### [Data section]
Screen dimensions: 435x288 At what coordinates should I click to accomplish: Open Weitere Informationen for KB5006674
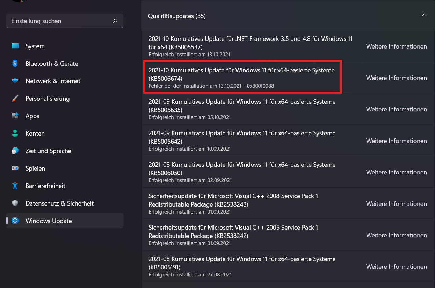(396, 78)
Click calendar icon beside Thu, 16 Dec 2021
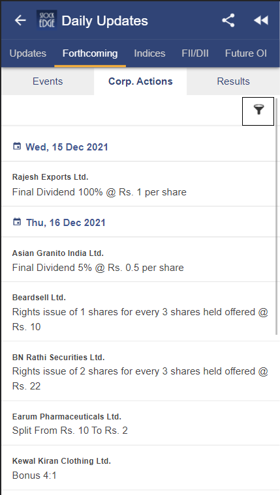280x495 pixels. [x=17, y=222]
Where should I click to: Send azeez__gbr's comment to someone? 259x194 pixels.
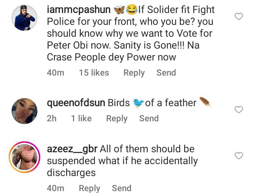[122, 188]
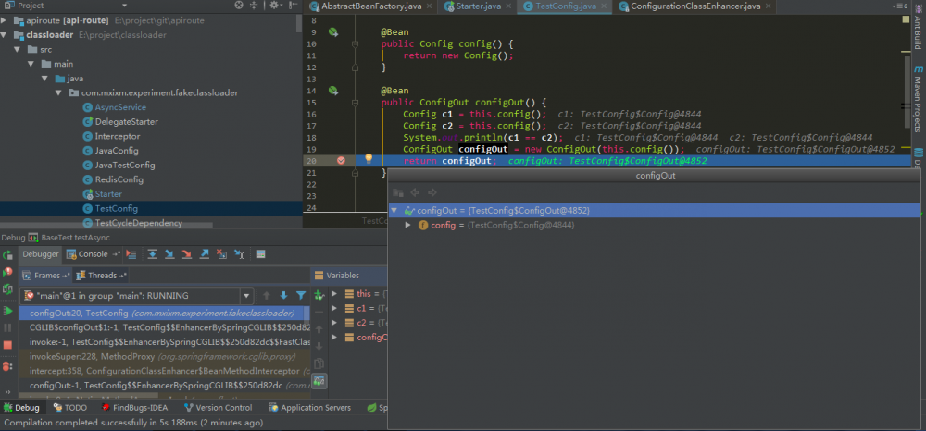Viewport: 926px width, 431px height.
Task: Toggle the frames filter funnel icon
Action: (x=300, y=296)
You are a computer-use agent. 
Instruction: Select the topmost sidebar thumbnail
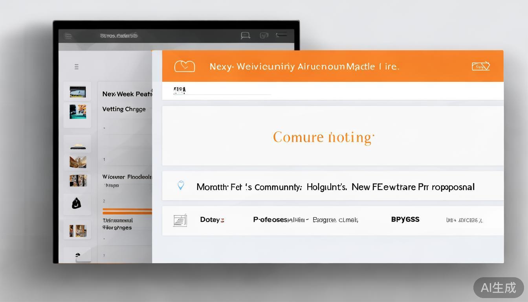(77, 92)
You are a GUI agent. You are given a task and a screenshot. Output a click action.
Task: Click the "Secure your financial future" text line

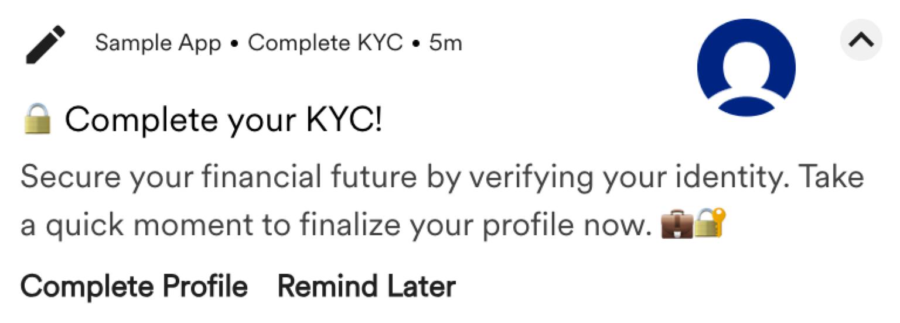click(442, 178)
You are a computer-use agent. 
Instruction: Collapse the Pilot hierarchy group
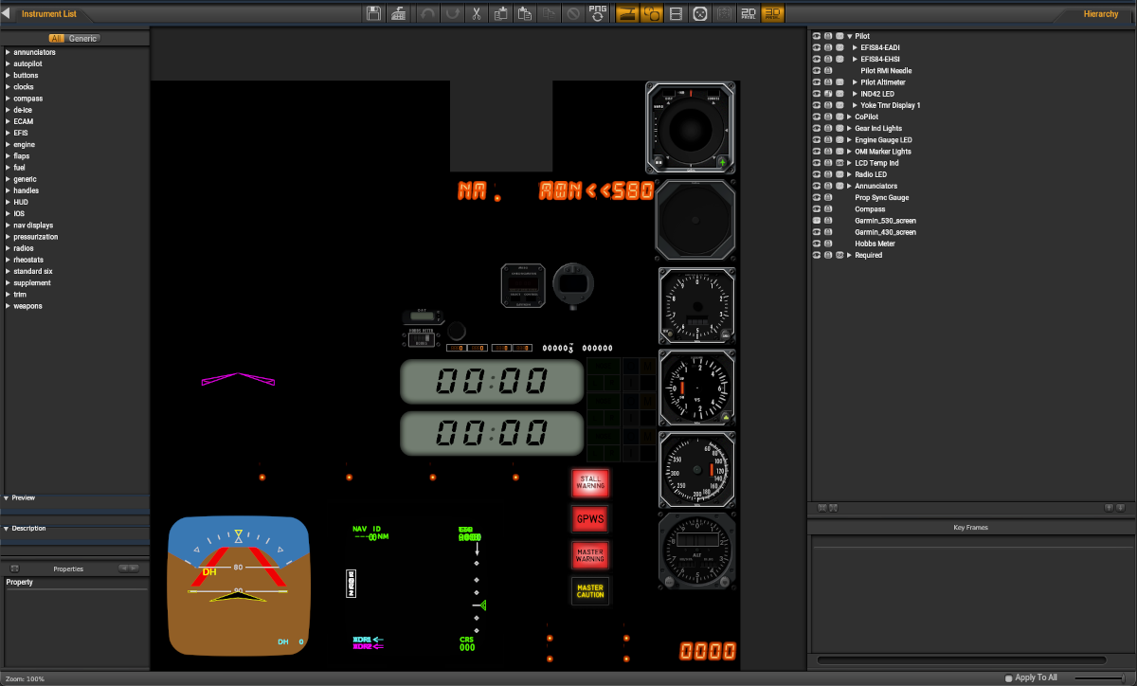pyautogui.click(x=849, y=36)
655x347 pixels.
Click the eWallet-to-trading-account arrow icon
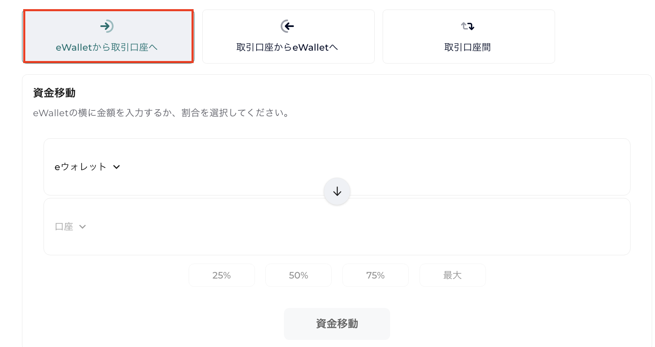click(107, 26)
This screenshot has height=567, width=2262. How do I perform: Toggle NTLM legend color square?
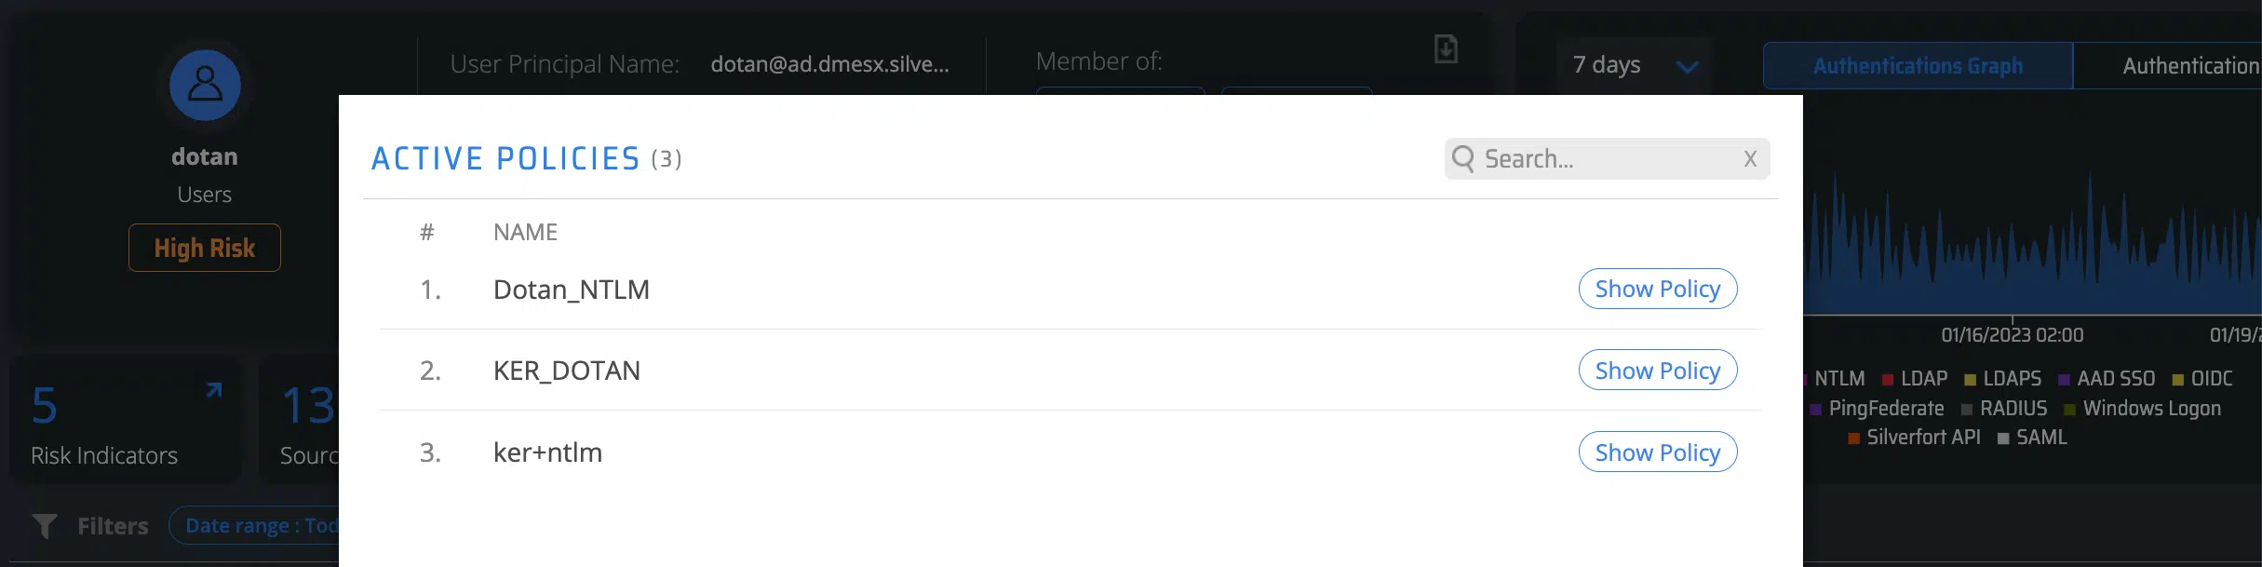pyautogui.click(x=1808, y=380)
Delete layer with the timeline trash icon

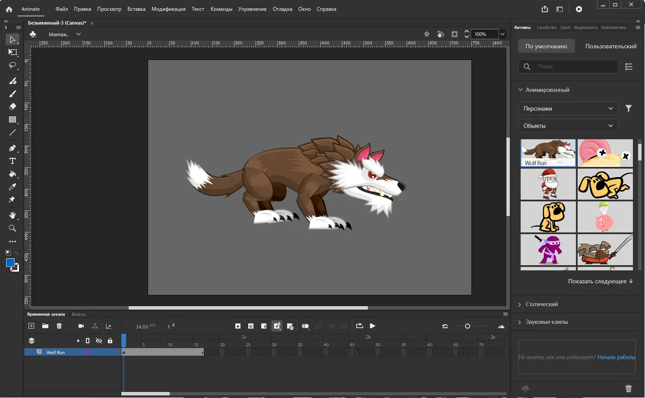pyautogui.click(x=59, y=326)
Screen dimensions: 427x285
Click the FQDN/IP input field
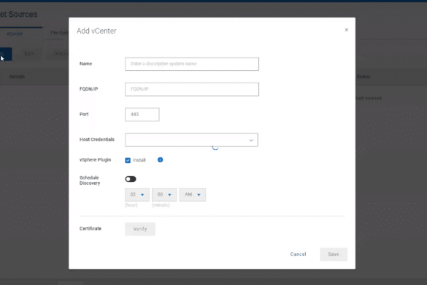coord(192,89)
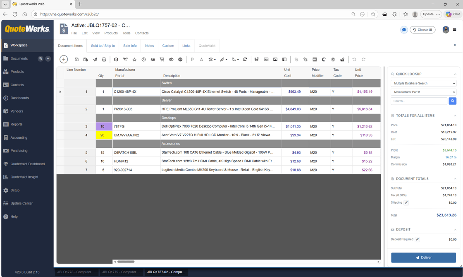Click the save disk icon in toolbar

point(76,60)
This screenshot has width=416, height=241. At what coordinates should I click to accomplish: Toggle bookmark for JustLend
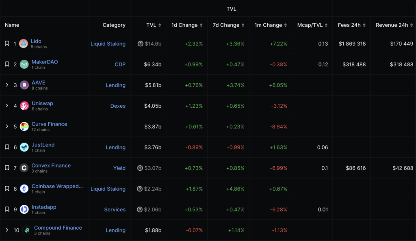point(7,147)
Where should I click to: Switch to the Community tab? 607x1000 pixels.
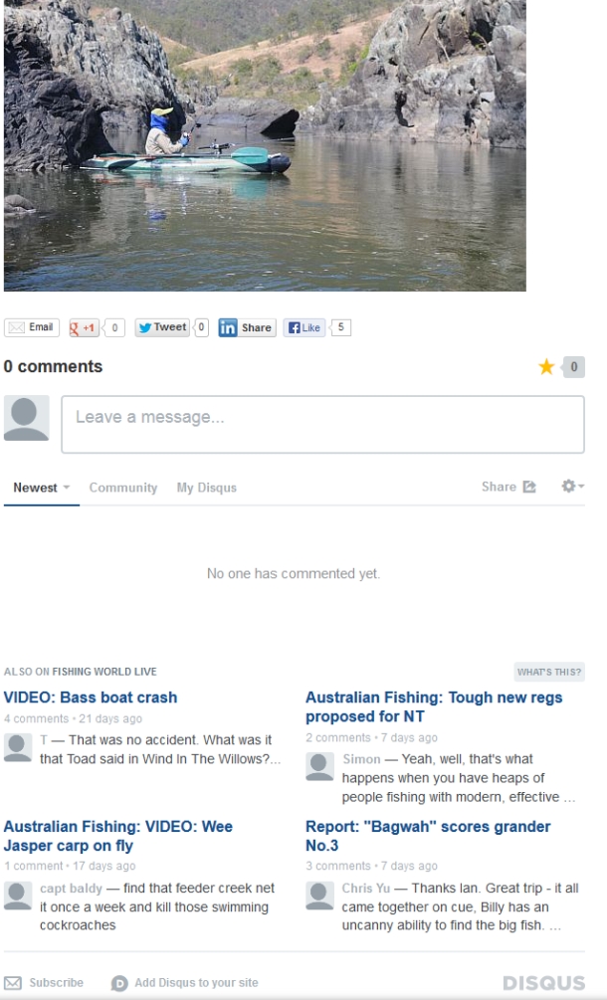click(x=123, y=488)
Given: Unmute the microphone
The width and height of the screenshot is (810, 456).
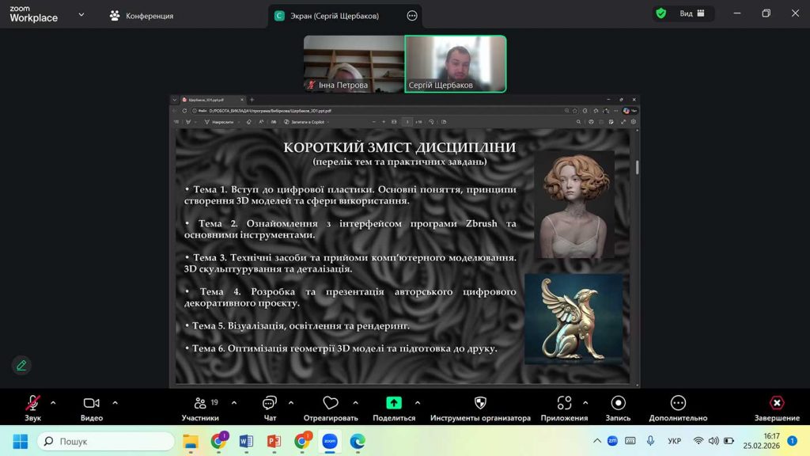Looking at the screenshot, I should [32, 403].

### [Set problem]
Set out every line of the rows above as a JSON list of strings, one string per line. Omit blank lines and leave the pictures out.

### [Expected output]
[
  "Screen dimensions: 435x288 At what coordinates should I click to accomplish: Open Weitere Informationen for KB5006674",
  "(396, 78)",
  "Click calendar icon beside Thu, 16 Dec 2021",
  "280x495 pixels. [x=17, y=222]",
  "Where should I click to: Send azeez__gbr's comment to someone? 259x194 pixels.",
  "[122, 188]",
  "Viewport: 926px width, 431px height.",
  "Task: Toggle the frames filter funnel icon",
  "Action: (x=300, y=296)",
  "You are a computer-use agent. ",
  "Instruction: Select the topmost sidebar thumbnail",
  "(77, 92)",
  "You are a GUI agent. You are given a task and a screenshot. Output a click action.",
  "Task: Click the \"Secure your financial future\" text line",
  "click(442, 178)",
  "You are a computer-use agent. ",
  "Instruction: Collapse the Pilot hierarchy group",
  "pyautogui.click(x=849, y=36)",
  "655x347 pixels.",
  "Click the eWallet-to-trading-account arrow icon",
  "click(107, 26)",
  "This screenshot has height=567, width=2262. How do I perform: Toggle NTLM legend color square?",
  "pyautogui.click(x=1808, y=380)",
  "Delete layer with the timeline trash icon",
  "pyautogui.click(x=59, y=326)",
  "Screen dimensions: 427x285",
  "Click the FQDN/IP input field",
  "coord(192,89)",
  "Click the save disk icon in toolbar",
  "point(76,60)",
  "This screenshot has width=416, height=241. At what coordinates should I click to accomplish: Toggle bookmark for JustLend",
  "point(7,147)",
  "Where should I click to: Switch to the Community tab? 607x1000 pixels.",
  "click(x=123, y=488)",
  "Given: Unmute the microphone",
  "The width and height of the screenshot is (810, 456).",
  "Looking at the screenshot, I should [32, 403]."
]